**Task description:**
Restate the data below word for word, leaving nothing out.

[Stored data]
+===+

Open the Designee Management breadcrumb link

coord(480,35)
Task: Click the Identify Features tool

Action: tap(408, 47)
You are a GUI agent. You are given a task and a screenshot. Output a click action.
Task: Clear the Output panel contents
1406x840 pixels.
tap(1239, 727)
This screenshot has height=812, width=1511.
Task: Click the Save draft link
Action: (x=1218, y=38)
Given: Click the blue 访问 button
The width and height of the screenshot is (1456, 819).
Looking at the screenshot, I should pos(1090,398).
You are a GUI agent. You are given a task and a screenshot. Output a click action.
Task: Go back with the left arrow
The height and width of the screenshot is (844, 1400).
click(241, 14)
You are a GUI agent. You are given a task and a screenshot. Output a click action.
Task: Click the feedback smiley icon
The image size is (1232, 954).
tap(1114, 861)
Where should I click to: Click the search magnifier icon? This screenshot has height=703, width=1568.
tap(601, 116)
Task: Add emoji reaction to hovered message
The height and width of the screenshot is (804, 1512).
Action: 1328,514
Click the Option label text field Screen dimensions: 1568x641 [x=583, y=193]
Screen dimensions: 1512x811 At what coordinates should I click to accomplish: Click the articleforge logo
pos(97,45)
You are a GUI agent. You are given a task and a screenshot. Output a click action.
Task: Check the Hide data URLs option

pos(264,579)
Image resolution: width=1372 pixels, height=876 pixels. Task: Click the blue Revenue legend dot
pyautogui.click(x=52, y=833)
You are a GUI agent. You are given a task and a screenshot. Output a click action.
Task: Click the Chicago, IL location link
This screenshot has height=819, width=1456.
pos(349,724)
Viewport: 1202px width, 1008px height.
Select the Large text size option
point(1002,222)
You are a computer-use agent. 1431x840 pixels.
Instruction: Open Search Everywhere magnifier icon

+===+

**Answer area:**
Open the Designee Management breadcrumb link

coord(480,35)
Task: Click the Identify Features tool

Action: tap(408, 47)
You are a GUI agent. You are given a task and a screenshot. Output a click action.
Task: Clear the Output panel contents
1406x840 pixels.
tap(1239, 727)
This screenshot has height=812, width=1511.
Task: Click the Save draft link
Action: (x=1218, y=38)
Given: Click the blue 访问 button
The width and height of the screenshot is (1456, 819).
Looking at the screenshot, I should pos(1090,398).
You are a GUI agent. You are given a task and a screenshot. Output a click action.
Task: Go back with the left arrow
The height and width of the screenshot is (844, 1400).
click(241, 14)
You are a GUI agent. You are given a task and a screenshot. Output a click action.
Task: Click the feedback smiley icon
The image size is (1232, 954).
tap(1114, 861)
Where should I click to: Click the search magnifier icon? This screenshot has height=703, width=1568.
tap(601, 116)
Task: Add emoji reaction to hovered message
The height and width of the screenshot is (804, 1512).
Action: 1328,514
Click the Option label text field Screen dimensions: 1568x641 [x=583, y=193]
Screen dimensions: 1512x811 At what coordinates should I click to accomplish: Click the articleforge logo
pos(97,45)
You are a GUI agent. You are given a task and a screenshot. Output a click action.
Task: Check the Hide data URLs option

pos(264,579)
Image resolution: width=1372 pixels, height=876 pixels. Task: Click the blue Revenue legend dot
pyautogui.click(x=52, y=833)
You are a GUI agent. You are given a task and a screenshot. Output a click action.
Task: Click the Chicago, IL location link
This screenshot has height=819, width=1456.
pos(349,724)
Viewport: 1202px width, 1008px height.
Select the Large text size option
point(1002,222)
You are a computer-use agent. 1431x840 pixels.
Instruction: Open Search Everywhere magnifier icon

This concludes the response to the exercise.